第16話 心酔琵琶湖②



 天王洲さんのパンツは見れなかったけど、連絡先を交換できたのはかなり前進しただろう。

 登録はしたものの、まだトークはできていない。トークはなんかまだ恐れ多くて自分からはいけないんだよ。もし、万が一、何かの手違いで天王洲さんの方から連絡が来れば話は別なんだけどね。


 ベッドの上でスマホを眺めながら、連絡が来ないかな〜って待ち続けて早一時間が経とうとしていた。来ない事は分かっているけど、天王洲さんの連絡先のアイコンを眺めてるだけでなんかとても癒されるんだよね。別に天王洲さんは写ってないし、多分自分の家の庭? の風景なんだろうけど。そんな思考をしていると部屋をノックする音が聞こえてきた。


「中也〜」

「ん、なんだ?」

「入ってもいい?」

「今は別に構わないぞ」

「おっじゃまっしまーす!」


 以前とは違って、リタは俺の部屋に黙って入ってくる事はなくなった。こうしてノックをして部屋に入っていいかの許可を取ってから入ってくるようになった。


「んで、用はなんだ?」

「ご飯出来たから!」

「え?」

「夜ご飯作ったの!」

「…………」


 夜ご飯作ったって、あなたまさかダークマターをまた生み出してしまったんですか……? リタの料理センスは壊滅的だからな。我が家は基本コンビニ弁当とか、たまに俺が簡単な物を作ったり、スーパーの惣菜だったり、ファミレスだったりだ。他の家庭とは違くて、俺の家に常に両親は居なくて、むしろ家を空けている事の方が多い。

 昔はそれが寂しかったりもするけど、ある程度大人になってくると、一人でいる時間が有意義に感じて、そこまで寂しさが込み上げてくる事はない。


「今日はファミレスに食べに行くって話だったよね?」

「でも、お金かかるし。作った方が安いヨ!」


 その理屈は理解できるけど、自分の料理を味見した事ありますかあなたは? 話はそこからなんですけど、多分無いよねこの子。


「そりゃそうだけど……」

「頑張って作った!」


 満面の笑みでそう言うリタ。結局俺には拒否権なんて無いから、今日のリタが作ったダークマターを食べる以外の選択肢は無いんだろうけど。ちょっとだけ憂鬱に、できれば拒否したい思いをグッと堪えて一階のリビングに向かった。

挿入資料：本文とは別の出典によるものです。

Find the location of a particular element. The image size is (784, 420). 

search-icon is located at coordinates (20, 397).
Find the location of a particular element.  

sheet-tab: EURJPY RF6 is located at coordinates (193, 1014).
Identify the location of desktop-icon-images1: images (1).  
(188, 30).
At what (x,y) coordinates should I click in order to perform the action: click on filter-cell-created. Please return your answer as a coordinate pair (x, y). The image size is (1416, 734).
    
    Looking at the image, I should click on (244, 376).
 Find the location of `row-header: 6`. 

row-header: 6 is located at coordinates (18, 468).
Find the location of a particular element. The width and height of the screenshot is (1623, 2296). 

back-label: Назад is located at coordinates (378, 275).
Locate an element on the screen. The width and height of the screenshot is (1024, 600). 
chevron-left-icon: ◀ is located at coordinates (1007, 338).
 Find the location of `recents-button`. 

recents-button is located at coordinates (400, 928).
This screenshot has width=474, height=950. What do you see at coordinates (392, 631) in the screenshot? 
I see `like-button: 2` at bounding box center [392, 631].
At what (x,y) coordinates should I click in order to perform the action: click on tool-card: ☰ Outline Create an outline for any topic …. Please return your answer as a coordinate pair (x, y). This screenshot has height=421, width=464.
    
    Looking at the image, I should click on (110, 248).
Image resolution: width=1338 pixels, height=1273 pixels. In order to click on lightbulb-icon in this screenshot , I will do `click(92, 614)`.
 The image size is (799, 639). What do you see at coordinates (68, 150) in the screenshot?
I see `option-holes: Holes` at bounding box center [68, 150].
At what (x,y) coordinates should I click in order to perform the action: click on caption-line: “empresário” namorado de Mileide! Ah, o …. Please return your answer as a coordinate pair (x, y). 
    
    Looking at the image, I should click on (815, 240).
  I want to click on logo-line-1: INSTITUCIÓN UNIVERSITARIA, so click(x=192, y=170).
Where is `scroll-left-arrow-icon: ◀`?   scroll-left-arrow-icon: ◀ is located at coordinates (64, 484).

 テーブルに並べられていた料理を見ると、所々焦げついていて、見た目はぐちゃぐちゃだったりもするが、以前見た時のダークマターの姿は無かった。


「あれ?」

「どしたの?」

「いや……なんでもない」

「ごめんね〜、ちょっと焦げちゃったの」

「あ、うん。大丈夫だよ」


 席について、二人揃っていただきますの挨拶をしてからリタが一口食べるのを見届けた。前の俺みたいに世紀末みたいな表情にはなっていなかった。

 俺もそのままおかずに箸を伸ばすり匂いは特に問題は無い。そして一口放り込んだ。


「まずく、ない」


 美味しいか言われたら、それは微妙な所ではある。けど、前回食べたダークマターのような壊滅的なマズさはなかった。


「リタ、もしかして料理の勉強とかしてる?」

「え? う、うん。タダで住まわせて貰ってるし、何か出来ることないかなって。けど、私なんにもできないから、これくらいしかね。これくらいって言っても、それすらまだまともにできないけどね」


 そう言って気まずそうに頬をかきながら微笑むリタ。でも、少しだけ意外だった。


「少しでも、中也の役に立ちたいなって」

「…………」


 えー、何この子。普通に可愛いんですけど。見た目は普通に美少女だし、おっぱいだって天王洲さんより大きいし。外国人って発育良いって聞くもんね。


「今はまだいろいろダメだけど。これからもっと頑張るネっ!」


 前向きだ。けど、こうにも真逆の対応をされるとなんか調子狂っちゃうよ。心に決めたわけじゃないけど、口説くって決めた相手はいるからあんまり誘惑しないで欲しいんですけど。あ、別に誘惑をされてないか。